▶ **GIVEN PROBLEM**: Copy the lines below verbatim and omit the pictures from your output.

((

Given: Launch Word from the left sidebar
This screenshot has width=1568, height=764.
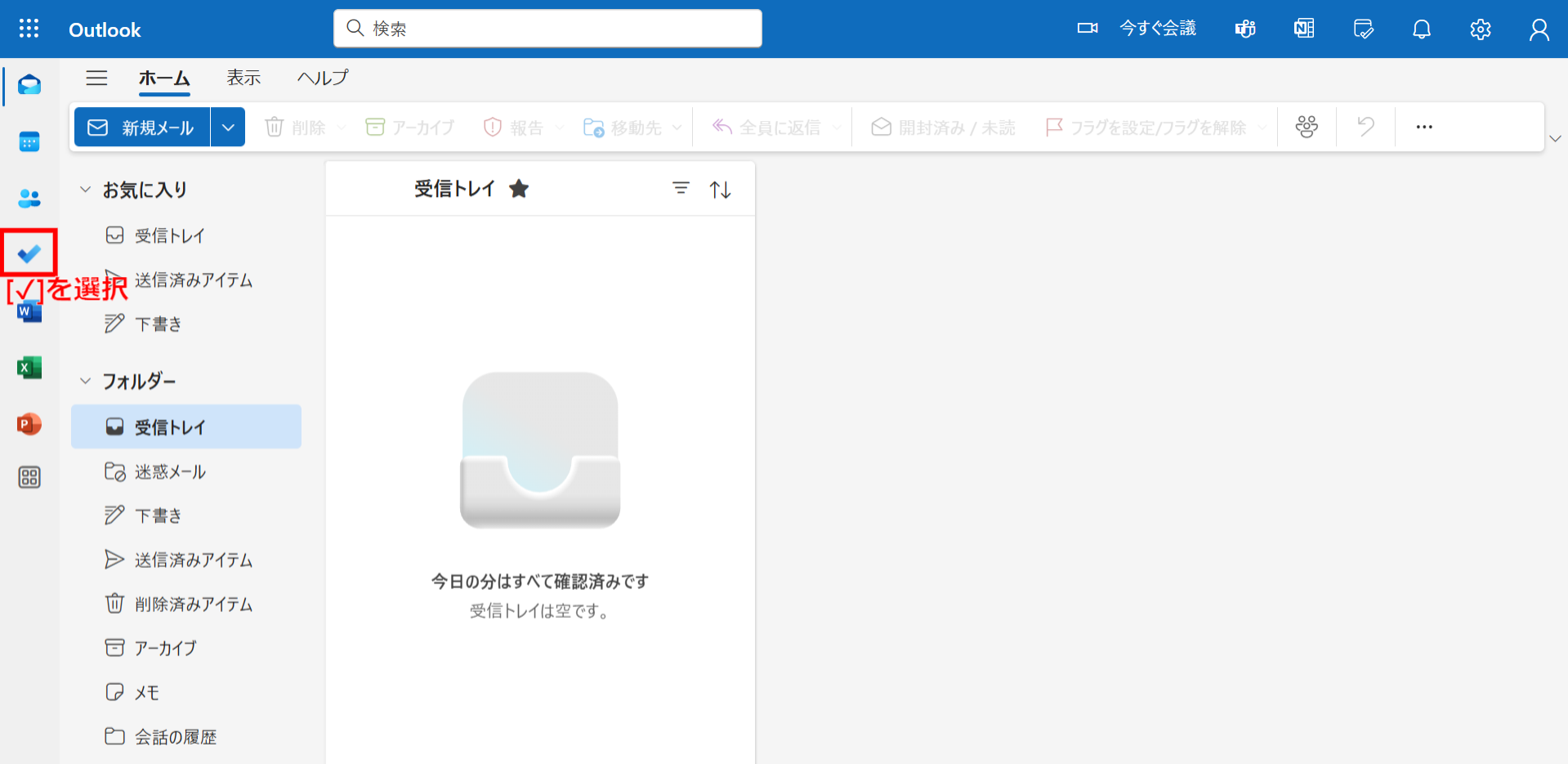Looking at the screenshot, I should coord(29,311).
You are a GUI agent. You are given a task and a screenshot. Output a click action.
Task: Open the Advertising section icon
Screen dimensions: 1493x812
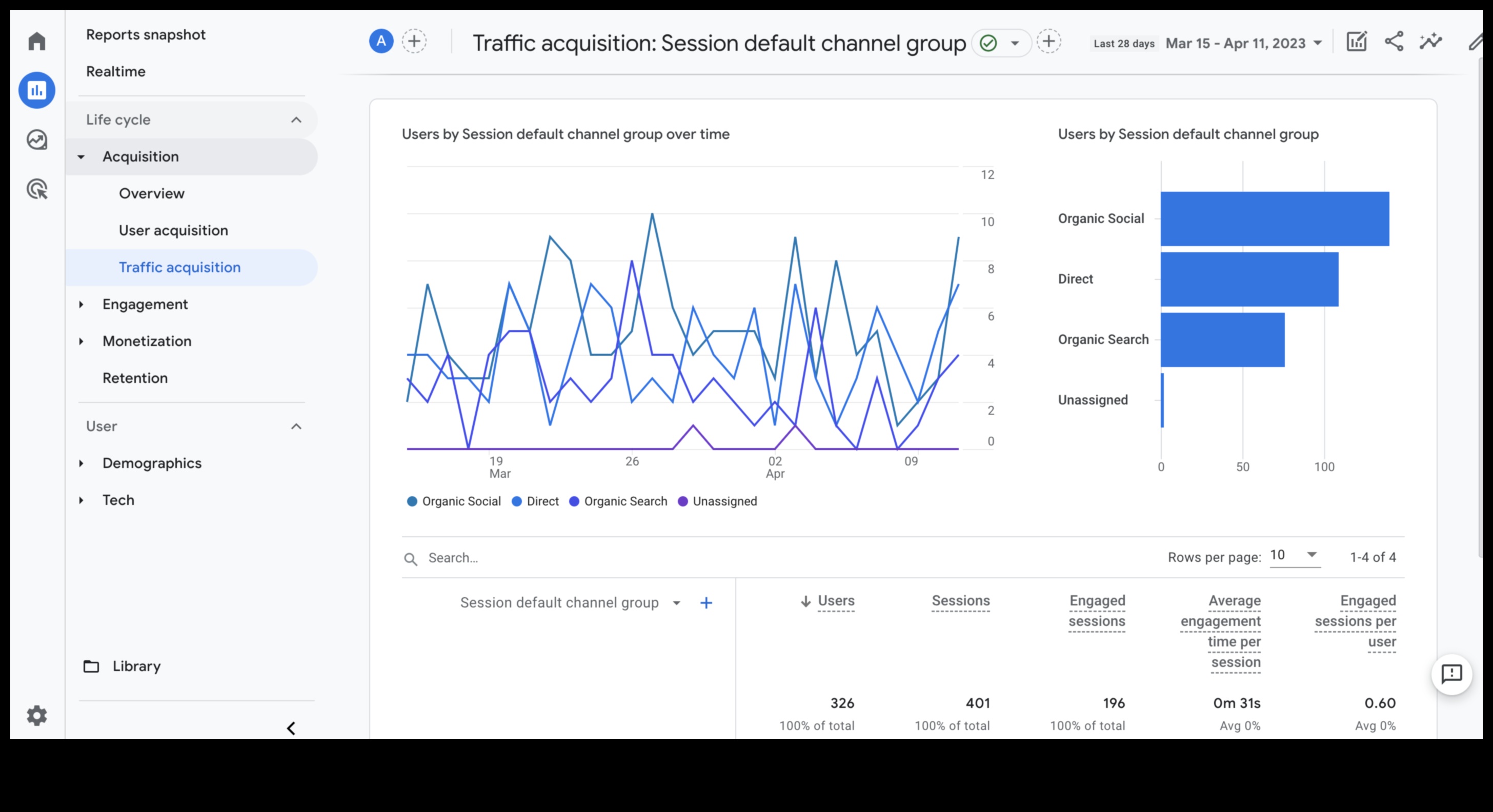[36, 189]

))

▶ **RESPONSE TO THE EXERCISE**:
Given: Launch Word from the left sidebar
This screenshot has width=1568, height=764.
Looking at the screenshot, I should coord(29,311).
You are a GUI agent. You are given a task and a screenshot. Output a click action.
Task: Open the Advertising section icon
Screen dimensions: 1493x812
[36, 189]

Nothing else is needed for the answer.